# Hierarchical Generalized Subspace Model

In [1]:
# Add "beer" to the PYTHONPATH
import os
import sys
sys.path.insert(0, '../')

import math
import copy

import beer
import numpy as np
import torch

# For plotting.
from bokeh.io import show, output_notebook
from bokeh.plotting import figure, gridplot
from bokeh.models import LinearAxis, Range1d
from bokeh.palettes import Category10 as palette
output_notebook()

# Convenience functions for plotting.
import plotting

%load_ext autoreload
%autoreload 2

In [2]:
from beer.models.gsm import HierarchicalAffineTransform, HierarchicalGSM, AffineTransform
# torch.set_num_threads(4)

## Synthetic Data

In [3]:
def generate_data(global_mean, angle, size, weight):
    rotation = np.array([
        [math.cos(angle), -math.sin(angle)],
        [math.sin(angle), math.cos(angle)]
    ])
    scale = np.array([.5, 2])
    init_cov = np.diag(scale**2)
    cov1 = rotation.T @ init_cov @ rotation
    cov2 = rotation @ init_cov @ rotation.T
    mean1 = global_mean + np.array([0, 3])
    mean2 = global_mean - np.array([0, 3])
    data1 = (scale * np.random.randn(int(size * weight), 2)) @ rotation + mean1 
    data2 = (scale * np.random.randn(int(size * (1 - weight)), 2)) @ rotation.T + mean2 
    data = np.vstack([data1, data2])
    np.random.shuffle(data)
    return data, (mean1, mean2), (cov1, cov2), (weight, 1-weight)

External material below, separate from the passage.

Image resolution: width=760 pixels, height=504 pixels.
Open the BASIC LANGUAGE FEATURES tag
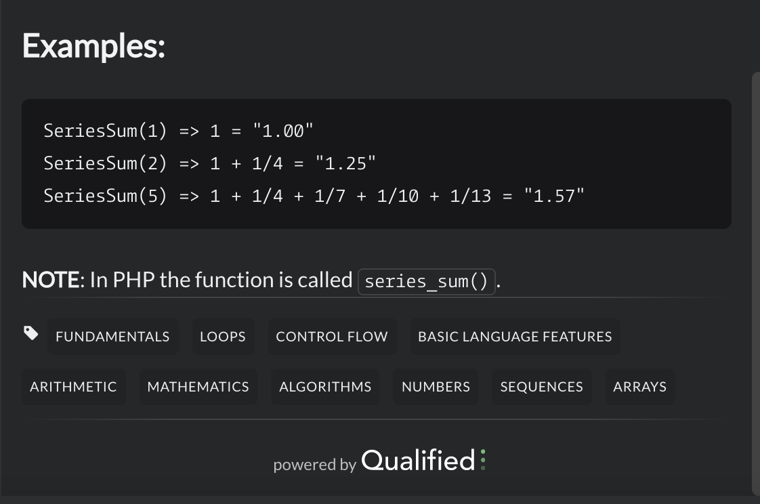coord(515,336)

def generate_dataset(num_sets=1, nmodels=10, size_data=200):
    angle_shifts = np.linspace(0, np.pi, num_sets)
    mean_shifts = [0.1*n for n in range(num_sets)]
    boundary_shifts = [5*n for n in range(num_sets)]
    full_dataset = []
    for ni in range(num_sets):
        datasets = []
        means = []
        covs = []
        weights = []
        start_angle = -.5 * math.pi
        boundary = 50 + boundary_shifts[ni]
        for h in np.linspace(-boundary, boundary, nmodels):
            mean = np.array([1., 0]) * h + mean_shifts[ni]
            ratio = (h + boundary) / (2 * boundary)
            angle = start_angle + ratio * ((math.pi) + angle_shifts[ni])
            w_ratio = .1 + .8 * ratio
            data, m_means, m_covs, m_weights = generate_data(mean, angle, size=size_data, weight=w_ratio)
            datasets.append(data)
            means.append(m_means)
            covs.append(m_covs)
            weights.append(m_weights)
        data = np.vstack(datasets)

        # Convert the data to pytorch tensor to work with beer.  
        datasets = [torch.from_numpy(data) for data in datasets]
        full_dataset.append([means, covs, weights, datasets])
    return full_dataset

num_langs = 4
full_data = generate_dataset(num_langs)
train_data = [d[-1] for d in full_data]
colors = palette[10] * 2

fig = figure()
for means, covs, weights, datasets in full_data:
    
    for color, dataset, m_means, m_covs, m_weights in zip(colors, datasets, means, covs, weights):
        dataset = dataset.numpy()
        plotting.plot_normal(fig, m_means[0], m_covs[0], alpha=.5 * m_weights[0], color=color)
        plotting.plot_normal(fig, m_means[1], m_covs[1], alpha=.5 * m_weights[1], color=color)
        fig.cross(m_means[0][0], m_means[0][1], color=color, size=7, line_width=2)
        fig.cross(m_means[1][0], m_means[1][1], color=color, size=7, line_width=2)
show(fig)

## Hierarchical Generalized Subspace Model

### Creating the GSM

The GSM is composed of a latent prior, an affine transformation, a generic subspace model which indicates how to transform the projections of the embedding into a concrete model and the instances of the generic subspace model (paired with latent posterior distributions, one for each subspace model instance).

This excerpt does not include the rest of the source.